◆ Pixel coordinate grounding data
*** Block opens ***

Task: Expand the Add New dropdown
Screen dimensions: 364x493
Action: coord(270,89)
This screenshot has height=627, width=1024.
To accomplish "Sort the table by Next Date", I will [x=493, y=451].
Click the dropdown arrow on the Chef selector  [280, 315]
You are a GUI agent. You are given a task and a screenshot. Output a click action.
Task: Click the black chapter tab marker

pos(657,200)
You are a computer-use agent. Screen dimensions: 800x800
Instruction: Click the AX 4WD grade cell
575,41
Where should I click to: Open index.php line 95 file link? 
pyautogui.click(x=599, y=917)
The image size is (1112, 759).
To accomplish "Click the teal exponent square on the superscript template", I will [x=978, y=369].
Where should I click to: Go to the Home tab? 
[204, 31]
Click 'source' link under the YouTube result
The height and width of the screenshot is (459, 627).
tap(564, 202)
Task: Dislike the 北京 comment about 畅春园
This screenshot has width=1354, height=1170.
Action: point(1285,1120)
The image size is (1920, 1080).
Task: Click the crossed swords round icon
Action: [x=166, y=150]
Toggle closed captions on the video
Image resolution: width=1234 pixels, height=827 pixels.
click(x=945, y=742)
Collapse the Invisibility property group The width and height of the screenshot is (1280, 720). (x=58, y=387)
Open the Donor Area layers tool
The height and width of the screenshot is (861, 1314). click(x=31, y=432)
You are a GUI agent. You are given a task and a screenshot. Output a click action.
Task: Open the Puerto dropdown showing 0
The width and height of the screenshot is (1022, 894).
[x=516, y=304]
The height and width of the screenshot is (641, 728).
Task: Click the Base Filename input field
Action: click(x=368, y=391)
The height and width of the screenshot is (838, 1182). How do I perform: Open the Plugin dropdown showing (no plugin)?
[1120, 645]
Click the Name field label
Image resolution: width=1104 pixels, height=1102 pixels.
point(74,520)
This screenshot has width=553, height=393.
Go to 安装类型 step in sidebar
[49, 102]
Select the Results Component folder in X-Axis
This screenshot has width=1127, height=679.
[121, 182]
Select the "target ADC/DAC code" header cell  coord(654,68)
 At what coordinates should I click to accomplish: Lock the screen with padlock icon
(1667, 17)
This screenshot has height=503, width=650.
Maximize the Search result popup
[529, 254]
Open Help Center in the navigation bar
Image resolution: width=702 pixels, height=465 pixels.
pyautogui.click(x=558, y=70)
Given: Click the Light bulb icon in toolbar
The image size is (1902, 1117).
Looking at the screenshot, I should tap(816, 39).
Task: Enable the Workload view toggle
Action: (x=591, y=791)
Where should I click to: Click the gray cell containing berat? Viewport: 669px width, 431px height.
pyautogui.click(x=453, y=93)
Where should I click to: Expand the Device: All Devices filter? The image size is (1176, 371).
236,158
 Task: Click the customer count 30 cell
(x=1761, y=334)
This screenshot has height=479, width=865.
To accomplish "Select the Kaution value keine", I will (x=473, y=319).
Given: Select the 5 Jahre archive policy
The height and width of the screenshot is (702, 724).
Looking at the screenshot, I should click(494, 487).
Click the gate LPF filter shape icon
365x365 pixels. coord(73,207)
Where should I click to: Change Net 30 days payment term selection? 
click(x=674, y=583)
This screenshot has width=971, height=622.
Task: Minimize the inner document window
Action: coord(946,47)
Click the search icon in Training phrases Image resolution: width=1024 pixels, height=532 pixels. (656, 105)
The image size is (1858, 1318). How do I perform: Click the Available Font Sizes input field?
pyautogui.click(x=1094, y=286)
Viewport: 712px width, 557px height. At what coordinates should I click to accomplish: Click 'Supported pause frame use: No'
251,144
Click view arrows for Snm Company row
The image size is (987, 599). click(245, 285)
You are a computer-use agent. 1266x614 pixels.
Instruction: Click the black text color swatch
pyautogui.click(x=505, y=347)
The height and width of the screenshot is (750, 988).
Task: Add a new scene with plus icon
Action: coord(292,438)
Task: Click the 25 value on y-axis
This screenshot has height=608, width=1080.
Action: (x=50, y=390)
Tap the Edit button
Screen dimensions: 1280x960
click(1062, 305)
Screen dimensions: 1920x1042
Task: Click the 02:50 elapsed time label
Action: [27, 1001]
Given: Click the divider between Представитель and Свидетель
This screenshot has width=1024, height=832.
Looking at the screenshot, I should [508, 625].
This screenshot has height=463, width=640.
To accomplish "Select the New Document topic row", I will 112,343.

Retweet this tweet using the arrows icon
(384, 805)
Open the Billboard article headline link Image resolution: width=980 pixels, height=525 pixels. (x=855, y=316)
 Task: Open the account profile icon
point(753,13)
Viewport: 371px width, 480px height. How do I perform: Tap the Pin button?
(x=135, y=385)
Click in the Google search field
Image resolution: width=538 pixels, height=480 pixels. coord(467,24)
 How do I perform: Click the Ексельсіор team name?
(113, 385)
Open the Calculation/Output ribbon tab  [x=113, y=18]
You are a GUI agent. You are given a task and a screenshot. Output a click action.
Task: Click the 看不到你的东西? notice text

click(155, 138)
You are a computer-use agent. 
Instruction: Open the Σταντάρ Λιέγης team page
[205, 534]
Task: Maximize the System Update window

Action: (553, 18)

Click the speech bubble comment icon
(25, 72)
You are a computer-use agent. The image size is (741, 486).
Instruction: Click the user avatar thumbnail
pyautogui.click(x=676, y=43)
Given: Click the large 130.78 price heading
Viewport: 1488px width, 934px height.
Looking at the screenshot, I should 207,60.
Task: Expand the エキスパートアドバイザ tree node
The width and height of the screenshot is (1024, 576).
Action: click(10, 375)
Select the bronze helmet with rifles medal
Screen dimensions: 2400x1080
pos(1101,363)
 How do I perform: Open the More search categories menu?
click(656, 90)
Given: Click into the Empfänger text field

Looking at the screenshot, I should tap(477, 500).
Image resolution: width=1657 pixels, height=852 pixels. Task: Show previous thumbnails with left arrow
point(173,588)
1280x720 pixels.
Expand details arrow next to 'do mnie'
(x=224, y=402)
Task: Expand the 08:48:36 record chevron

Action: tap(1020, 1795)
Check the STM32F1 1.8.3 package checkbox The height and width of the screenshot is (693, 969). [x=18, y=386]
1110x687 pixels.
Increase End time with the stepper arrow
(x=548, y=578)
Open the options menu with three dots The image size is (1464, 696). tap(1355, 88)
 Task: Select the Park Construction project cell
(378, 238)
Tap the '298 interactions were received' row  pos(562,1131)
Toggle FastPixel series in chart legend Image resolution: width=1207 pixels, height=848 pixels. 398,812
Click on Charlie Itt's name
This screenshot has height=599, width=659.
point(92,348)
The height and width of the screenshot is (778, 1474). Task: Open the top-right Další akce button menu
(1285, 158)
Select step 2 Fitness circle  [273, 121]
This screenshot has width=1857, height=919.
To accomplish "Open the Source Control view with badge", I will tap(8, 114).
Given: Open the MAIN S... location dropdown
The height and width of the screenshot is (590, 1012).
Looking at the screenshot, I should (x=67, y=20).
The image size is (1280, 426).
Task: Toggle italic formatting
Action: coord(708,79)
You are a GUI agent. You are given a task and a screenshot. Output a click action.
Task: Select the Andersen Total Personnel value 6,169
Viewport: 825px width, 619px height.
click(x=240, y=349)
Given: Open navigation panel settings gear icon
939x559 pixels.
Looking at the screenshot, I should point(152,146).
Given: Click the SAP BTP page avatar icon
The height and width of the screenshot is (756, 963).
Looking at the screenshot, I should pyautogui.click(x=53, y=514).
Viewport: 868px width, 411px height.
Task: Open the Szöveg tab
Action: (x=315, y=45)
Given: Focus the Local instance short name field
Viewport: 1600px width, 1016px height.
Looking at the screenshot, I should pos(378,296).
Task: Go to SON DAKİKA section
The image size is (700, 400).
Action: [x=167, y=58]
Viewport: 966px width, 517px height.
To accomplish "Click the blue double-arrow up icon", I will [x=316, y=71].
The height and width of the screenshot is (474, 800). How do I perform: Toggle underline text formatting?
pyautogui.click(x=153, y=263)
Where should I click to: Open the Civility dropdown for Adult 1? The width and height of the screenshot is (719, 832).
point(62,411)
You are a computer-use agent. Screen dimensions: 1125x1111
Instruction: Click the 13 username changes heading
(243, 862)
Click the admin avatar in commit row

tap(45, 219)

*** Block closes ***

◆ ACTIVITY
Find how many lines in the entries above use the word "value". Write the number alone.

◆ SOLUTION TO THE PROBLEM
3